Utah carries an approximately $50M maintenance backlog on BLM land, according to state office spokesperson Christina Judd. The Great American Outdoors Act has helped chip away at that deficit, but at a tortoise-like pace. Last year, the agency received $1.6 million in relief. Additionally, the agency employs about 900 people in the state, which makes for fewer rangers and employees than Sheehan said are optimal to protect both the land and those who use it.

Sheehan isn’t suggesting the BLM should turn its back on its rugged reputation and try to curate the outdoor experience as a national park might, he said. Yet having a few more eyes and ears on the land would be useful.

“[People] say, ‘Well, it’s the same acres, same people, you must be fine.’ I don’t think that’s necessarily true,” Sheehan said. “Because if you invite more people to the party, [what happens]? How we use our public lands, we need to make sure that we can responsibly address those individuals that are there.”

Utah Gov. Spencer Cox and other state officials say the BLM has failed to manage its land responsibly. In August, the state sued the federal government, claiming it has no constitutional right to hold onto state land indefinitely. The federal government owns nearly two-thirds of the land in Utah, but the lawsuit singled out the BLM-controlled acreage, which it dubbed “unappropriated.”

The state is asking the Supreme Court to consider the case.

“It is obvious to all of us that the federal government has increasingly failed to keep our lands accessible and properly managed,” Cox said. He added, “Utah deserves priority when it comes to managing this land.”

(Bethany Baker | The Salt Lake Tribune) Bureau of Land Management Utah State Director Greg Sheehan speaks during an interview at The Salt Lake Tribune in Salt Lake City on Monday, Sept. 30, 2024.

Maintenance of Utah’s BLM land, Judd said, is budgeted to cost $21 million a year over the next five years. The state has suggested it could pay for upkeep and development of the land with some of the $225 million it currently sends to the federal government annually in BLM royalty fees.

Stone-Manning said she couldn’t comment on active litigation. However, she said the agency’s mission is to manage the lands in accordance with what the public wants, and polls consistently show people want to protect their public lands.

For example, Colorado College’s annual Conservation in the West poll showed, according to a news release, that public lands issues “like threats to wildlife habitats, water pollution, and the loss of natural areas are highly important to voters in the West and play a key role in how they will vote in 2024.” That same survey found that in Utah 70% of respondents preferred that “leaders place more emphasis on protecting water, air, wildlife habitat and recreation opportunities over maximizing the amount of land available for drilling and mining.”

That support has become the BLM’s bedrock in an era in which the agency seems to be coming under fire from all directions. In addition to waging a battle to wrest away control of the BLM’s land in the state, Utah has three other lawsuits pending against the agency.

That’s the nature of the BLM, Sheehan said.

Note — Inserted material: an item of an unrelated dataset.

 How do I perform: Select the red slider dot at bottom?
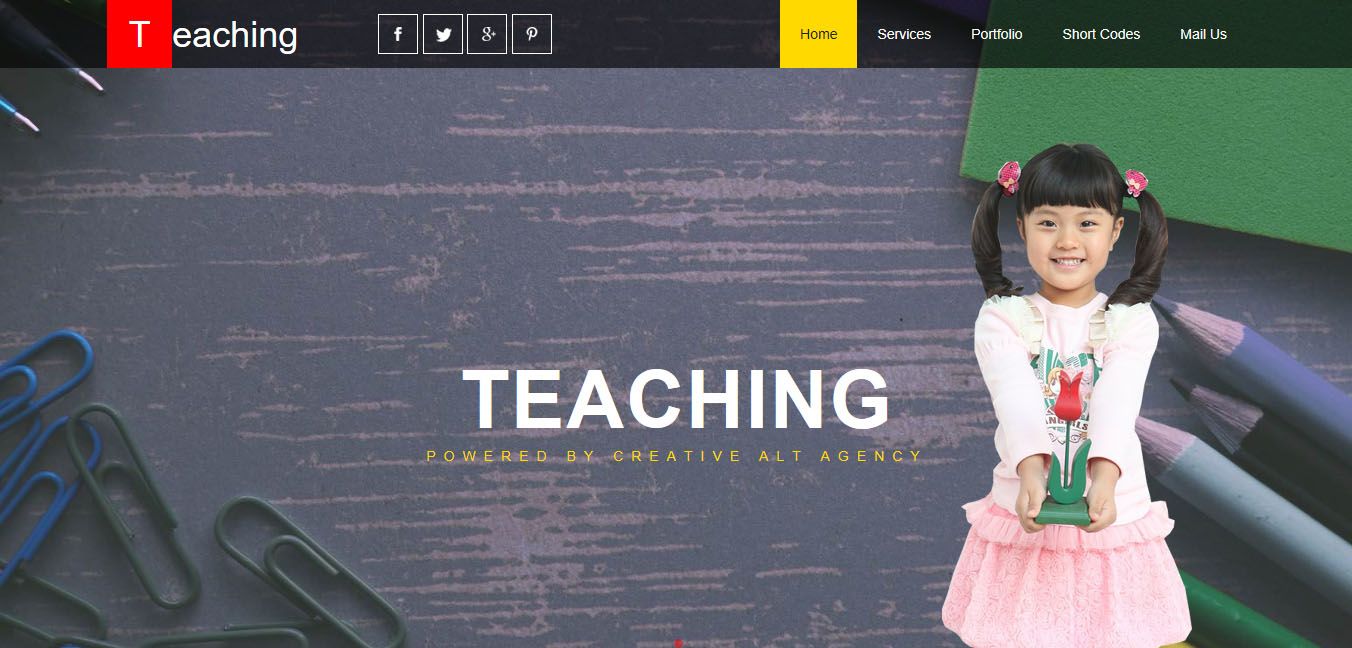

It can have drastically different directives every four years depending on who is elected President of the United States. Sheehan, who took his position in 2020, accepted a position with the Mule Deer Foundation and will leave his BLM post by late October. Stone-Manning, a Biden appointee, may also be out of a job after three years if Donald Trump wins the White House or if Kamala Harris wins and wants to appoint her own BLM manager.

“Politics will ebb and flow over time, and some of these uses will be higher prioritized or lesser prioritized than others,” Sheehan said. “But still, down the road, we’re trying to manage these lands the best we can for the American people and those from around the world who come to enjoy these lands.

“And so there’s lots to do there. I hope we get it right in the future.”